**What the exercise asks:** For each record below, write an exact copy.

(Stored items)
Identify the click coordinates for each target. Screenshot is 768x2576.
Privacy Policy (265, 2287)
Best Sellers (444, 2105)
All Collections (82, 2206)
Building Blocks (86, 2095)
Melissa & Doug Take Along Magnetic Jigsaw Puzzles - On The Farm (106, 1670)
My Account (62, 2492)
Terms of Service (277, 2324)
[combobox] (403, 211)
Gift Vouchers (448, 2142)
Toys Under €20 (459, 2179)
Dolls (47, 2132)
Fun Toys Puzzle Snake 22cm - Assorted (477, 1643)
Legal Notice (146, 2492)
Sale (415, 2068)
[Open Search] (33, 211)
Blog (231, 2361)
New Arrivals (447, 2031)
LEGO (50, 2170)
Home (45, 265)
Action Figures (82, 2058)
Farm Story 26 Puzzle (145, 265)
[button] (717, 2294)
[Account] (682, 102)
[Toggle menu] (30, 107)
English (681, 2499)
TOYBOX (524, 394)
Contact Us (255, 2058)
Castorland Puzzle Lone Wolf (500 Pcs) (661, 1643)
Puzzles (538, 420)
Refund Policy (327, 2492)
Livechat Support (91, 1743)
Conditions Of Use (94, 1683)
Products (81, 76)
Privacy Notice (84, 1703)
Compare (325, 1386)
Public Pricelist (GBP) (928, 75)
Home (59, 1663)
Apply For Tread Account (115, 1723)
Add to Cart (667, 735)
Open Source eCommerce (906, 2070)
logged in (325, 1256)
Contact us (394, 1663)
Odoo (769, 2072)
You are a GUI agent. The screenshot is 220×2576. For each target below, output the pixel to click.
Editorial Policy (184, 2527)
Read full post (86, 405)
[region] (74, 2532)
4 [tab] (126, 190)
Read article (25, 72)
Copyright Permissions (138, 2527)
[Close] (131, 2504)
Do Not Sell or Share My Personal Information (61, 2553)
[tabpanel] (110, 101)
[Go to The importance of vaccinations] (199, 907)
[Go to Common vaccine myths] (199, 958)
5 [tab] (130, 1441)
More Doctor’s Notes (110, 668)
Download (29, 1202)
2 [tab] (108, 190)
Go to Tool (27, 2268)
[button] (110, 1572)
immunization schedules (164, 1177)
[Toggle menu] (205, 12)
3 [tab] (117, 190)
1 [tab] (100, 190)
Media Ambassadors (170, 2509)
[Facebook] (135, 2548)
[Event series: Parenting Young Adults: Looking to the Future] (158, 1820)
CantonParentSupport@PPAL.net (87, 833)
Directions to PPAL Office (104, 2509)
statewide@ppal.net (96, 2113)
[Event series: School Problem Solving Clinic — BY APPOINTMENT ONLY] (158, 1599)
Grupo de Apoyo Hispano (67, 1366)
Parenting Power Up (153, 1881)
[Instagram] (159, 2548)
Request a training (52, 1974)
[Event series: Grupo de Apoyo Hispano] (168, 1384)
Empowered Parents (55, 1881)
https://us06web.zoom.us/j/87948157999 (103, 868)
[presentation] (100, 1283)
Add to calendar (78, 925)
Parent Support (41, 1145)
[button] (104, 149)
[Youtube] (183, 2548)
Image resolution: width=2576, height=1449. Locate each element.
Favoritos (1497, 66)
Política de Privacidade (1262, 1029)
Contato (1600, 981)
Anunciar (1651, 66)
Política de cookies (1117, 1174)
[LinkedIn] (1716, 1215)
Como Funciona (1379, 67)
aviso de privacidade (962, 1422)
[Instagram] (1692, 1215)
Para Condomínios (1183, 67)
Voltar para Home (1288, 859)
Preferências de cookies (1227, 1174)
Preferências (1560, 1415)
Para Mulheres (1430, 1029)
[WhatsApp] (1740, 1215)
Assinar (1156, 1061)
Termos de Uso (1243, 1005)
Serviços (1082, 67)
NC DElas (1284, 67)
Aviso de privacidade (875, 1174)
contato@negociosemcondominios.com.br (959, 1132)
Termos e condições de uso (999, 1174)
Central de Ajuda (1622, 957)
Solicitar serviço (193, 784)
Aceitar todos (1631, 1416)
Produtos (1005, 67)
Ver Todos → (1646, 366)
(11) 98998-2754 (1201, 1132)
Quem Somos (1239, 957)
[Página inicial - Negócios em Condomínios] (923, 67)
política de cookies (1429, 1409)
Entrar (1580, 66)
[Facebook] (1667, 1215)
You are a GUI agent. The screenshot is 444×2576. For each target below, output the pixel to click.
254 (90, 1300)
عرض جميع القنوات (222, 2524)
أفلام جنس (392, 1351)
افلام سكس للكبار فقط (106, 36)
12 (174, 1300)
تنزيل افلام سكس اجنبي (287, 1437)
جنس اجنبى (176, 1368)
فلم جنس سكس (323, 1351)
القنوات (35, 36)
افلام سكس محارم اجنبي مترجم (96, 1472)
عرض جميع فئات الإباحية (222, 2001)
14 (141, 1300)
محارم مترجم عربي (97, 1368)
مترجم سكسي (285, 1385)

**Answer section:**
Identify the click coordinates for each target. Screenshot is 768x2576.
Privacy Policy (265, 2287)
Best Sellers (444, 2105)
All Collections (82, 2206)
Building Blocks (86, 2095)
Melissa & Doug Take Along Magnetic Jigsaw Puzzles - On The Farm (106, 1670)
My Account (62, 2492)
Terms of Service (277, 2324)
[combobox] (403, 211)
Gift Vouchers (448, 2142)
Toys Under €20 (459, 2179)
Dolls (47, 2132)
Fun Toys Puzzle Snake 22cm - Assorted (477, 1643)
Legal Notice (146, 2492)
Sale (415, 2068)
[Open Search] (33, 211)
Blog (231, 2361)
New Arrivals (447, 2031)
LEGO (50, 2170)
Home (45, 265)
Action Figures (82, 2058)
Farm Story 26 Puzzle (145, 265)
[button] (717, 2294)
[Account] (682, 102)
[Toggle menu] (30, 107)
English (681, 2499)
TOYBOX (524, 394)
Contact Us (255, 2058)
Castorland Puzzle Lone Wolf (500 Pcs) (661, 1643)
Puzzles (538, 420)
Refund Policy (327, 2492)
Livechat Support (91, 1743)
Conditions Of Use (94, 1683)
Products (81, 76)
Privacy Notice (84, 1703)
Compare (325, 1386)
Public Pricelist (GBP) (928, 75)
Home (59, 1663)
Apply For Tread Account (115, 1723)
Add to Cart (667, 735)
Open Source eCommerce (906, 2070)
logged in (325, 1256)
Contact us (394, 1663)
Odoo (769, 2072)
You are a GUI agent. The screenshot is 220×2576. For each target below, output the pixel to click.
Editorial Policy (184, 2527)
Read full post (86, 405)
[region] (74, 2532)
4 [tab] (126, 190)
Read article (25, 72)
Copyright Permissions (138, 2527)
[Close] (131, 2504)
Do Not Sell or Share My Personal Information (61, 2553)
[tabpanel] (110, 101)
[Go to The importance of vaccinations] (199, 907)
[Go to Common vaccine myths] (199, 958)
5 [tab] (130, 1441)
More Doctor’s Notes (110, 668)
Download (29, 1202)
2 [tab] (108, 190)
Go to Tool (27, 2268)
[button] (110, 1572)
immunization schedules (164, 1177)
[Toggle menu] (205, 12)
3 [tab] (117, 190)
1 [tab] (100, 190)
Media Ambassadors (170, 2509)
[Facebook] (135, 2548)
[Event series: Parenting Young Adults: Looking to the Future] (158, 1820)
CantonParentSupport@PPAL.net (87, 833)
Directions to PPAL Office (104, 2509)
statewide@ppal.net (96, 2113)
[Event series: School Problem Solving Clinic — BY APPOINTMENT ONLY] (158, 1599)
Grupo de Apoyo Hispano (67, 1366)
Parenting Power Up (153, 1881)
[Instagram] (159, 2548)
Request a training (52, 1974)
[Event series: Grupo de Apoyo Hispano] (168, 1384)
Empowered Parents (55, 1881)
https://us06web.zoom.us/j/87948157999 (103, 868)
[presentation] (100, 1283)
Add to calendar (78, 925)
Parent Support (41, 1145)
[button] (104, 149)
[Youtube] (183, 2548)
Image resolution: width=2576, height=1449. Locate each element.
Favoritos (1497, 66)
Política de Privacidade (1262, 1029)
Contato (1600, 981)
Anunciar (1651, 66)
Política de cookies (1117, 1174)
[LinkedIn] (1716, 1215)
Como Funciona (1379, 67)
aviso de privacidade (962, 1422)
[Instagram] (1692, 1215)
Para Condomínios (1183, 67)
Voltar para Home (1288, 859)
Preferências de cookies (1227, 1174)
Preferências (1560, 1415)
Para Mulheres (1430, 1029)
[WhatsApp] (1740, 1215)
Assinar (1156, 1061)
Termos de Uso (1243, 1005)
Serviços (1082, 67)
NC DElas (1284, 67)
Aviso de privacidade (875, 1174)
contato@negociosemcondominios.com.br (959, 1132)
Termos e condições de uso (999, 1174)
Central de Ajuda (1622, 957)
Solicitar serviço (193, 784)
Aceitar todos (1631, 1416)
Produtos (1005, 67)
Ver Todos → (1646, 366)
(11) 98998-2754 (1201, 1132)
Quem Somos (1239, 957)
[Página inicial - Negócios em Condomínios] (923, 67)
política de cookies (1429, 1409)
Entrar (1580, 66)
[Facebook] (1667, 1215)
You are a GUI agent. The screenshot is 444×2576. For each target below, output the pixel to click.
254 (90, 1300)
عرض جميع القنوات (222, 2524)
أفلام جنس (392, 1351)
افلام سكس للكبار فقط (106, 36)
12 (174, 1300)
تنزيل افلام سكس اجنبي (287, 1437)
جنس اجنبى (176, 1368)
فلم جنس سكس (323, 1351)
القنوات (35, 36)
افلام سكس محارم اجنبي مترجم (96, 1472)
عرض جميع فئات الإباحية (222, 2001)
14 (141, 1300)
محارم مترجم عربي (97, 1368)
مترجم سكسي (285, 1385)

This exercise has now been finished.